Sur le plan visuel :
l’alcool diminue l’acuité visuelle, la coordination des yeux, la qualité de la perception du relief et de la vision périphérique.
Sur le plan mental :
l’alcool altère les capacités de jugement, de mémoire, de concentration et d’adaptation à une situation.
Il peut donner au sportif une fausse image de lui-même, car la perte d’inhibition le laisse penser qu’il est meilleur que ce qu’il vaut réellement.
Sur le plan physique :
l’alcool provoque des maux de tête, des tremblements et une perte de dextérité, allonge le temps de réaction, perturbe te sommeil et altère les capacités de récupération musculaire.
3. Conclusion
L’alcool peut séduire par l’impression passagère d’un certain bien-être physique, par le fait qu’il peut favoriser les relations de convivialité au sein d’une équipe sportive, et par son pouvoir limité et transitoire de lever les inhibitions, au point de laisser croire qu’on sera plus endurant fait et les performances vont augmenter. Pour ces raisons, certains de ses défenseurs ont pu même prétendre que de faibles quantités d’alcool étaient supposées favoriser la performance sportive, en diminuant la tension et la peur, et en augmentant la confiance en soi et l’agressivité.
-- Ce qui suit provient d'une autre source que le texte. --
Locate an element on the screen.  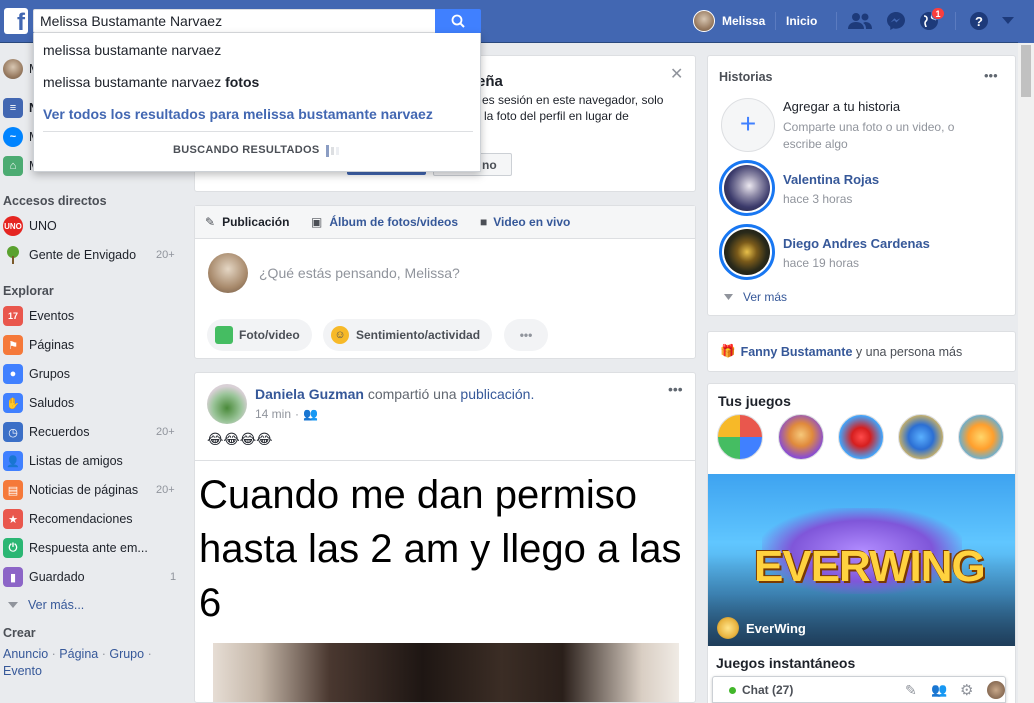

Mais il n’en est rien, et on ne peut imaginer substance plus opposée que l’alcool à la recherche de performances (en particulier dans le domaine du tir) avec son influence négative sur les actions liées à l’équilibre, à la coordination œil-main, et au temps de réaction.
Il faut bien comprendre que les effets nocifs de l’alcool existent même chez ceux qui n’atteignent jamais le stade de l’ivresse, qu’aucun remède ne permet de les combattre, et que l’impact négatif d’une consommation excessive peut être maximal le lendemain. La contre-performance du jour peut donc être due aux abus répétés de la veille ou des jours précédents l’épreuve sportive.
Lors de compétitions importantes, étalées sur plusieurs jours et génératrices d’une accumulation de fatigue (souvent majorée par un éventuel décalage horaire), un sportif de haut niveau pourra ainsi voir ses espoirs de titre ou de podium s’envoler au profit d’un concurrent parfois pas plus doué, mais qui aura su rester sobre jusqu’au résultat final.
Une fois l’épreuve terminée et les cérémonies officielles clôturées, l’arrosage d’une victoire ou d’une récompense reste une tradition bien sympathique que l’on ne saurait décrier si elle ne donne pas lieu à des excès susceptibles de déclencher des comportements (collectifs ou individuels) regrettables, voire inacceptables.